The Benefits of Linking Metadata for Internal and External users of an Audiovisual Archive

[This post describes the Master Project work of Information Science students Tim de Bruyn and John Brooks and is based on their theses]

Audiovisual archives adopt structured vocabularies for their metadata management. With Semantic Web and Linked Data now becoming more and more stable and commonplace technologies, organizations are looking now at linking these vocabularies to external sources, for example those of Wikidata, DBPedia or GeoNames.

However, the benefits of such endeavors to the organizations are generally underexplored. For their master project research, done in the form of an internship at the Netherlands Institute for Sound and Vision (NISV), Tim de Bruyn and John Brooks conducted a case study into the benefits of linking the “Common Thesaurus for Audiovisual Archives(or GTAA) and the general-purpose dataset Wikidata. In their approach, they identified various use cases for user groups that are both internal (Tim) as well as external (John) to the organization.
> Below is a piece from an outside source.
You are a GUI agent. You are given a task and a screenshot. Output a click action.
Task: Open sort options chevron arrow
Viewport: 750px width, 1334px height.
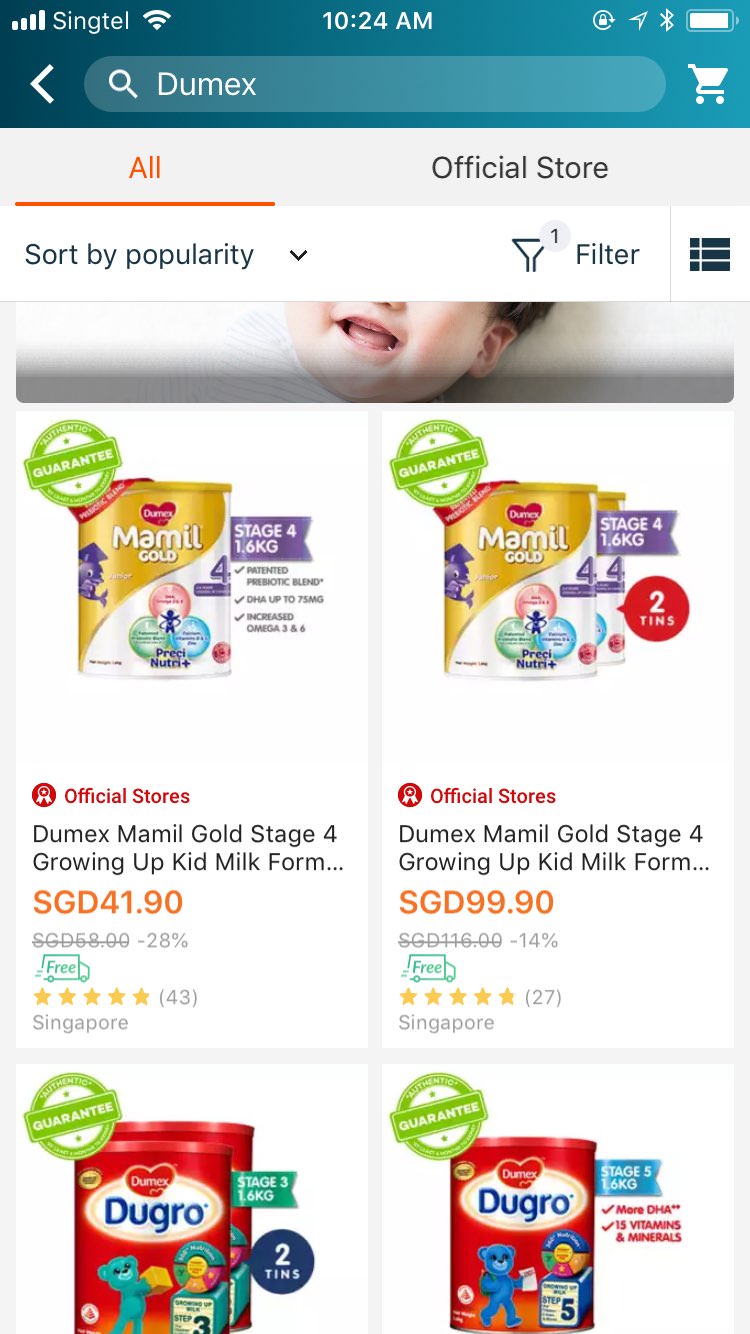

Not only were use cases identified and matched to a partial alignment of GTAA and Wikidata, but several proof of concept prototypes that address these use cases were developed. 

 

For the internal users, three cases were elaborated, including a calendar service where personnel receive notifications when an author of a work has passed away 70 years ago, thereby changing copyright status of the work. This information is retrieved from the Wikidata page of the author, aligned with the GTAA entry (see fig 1 above).

A second internal case involves the new ‘story platform’ of NISV. Here Tim implemented a prototype enduser application to find stories related to the one currently shown to the user, based on persons occuring in that story (fig 2).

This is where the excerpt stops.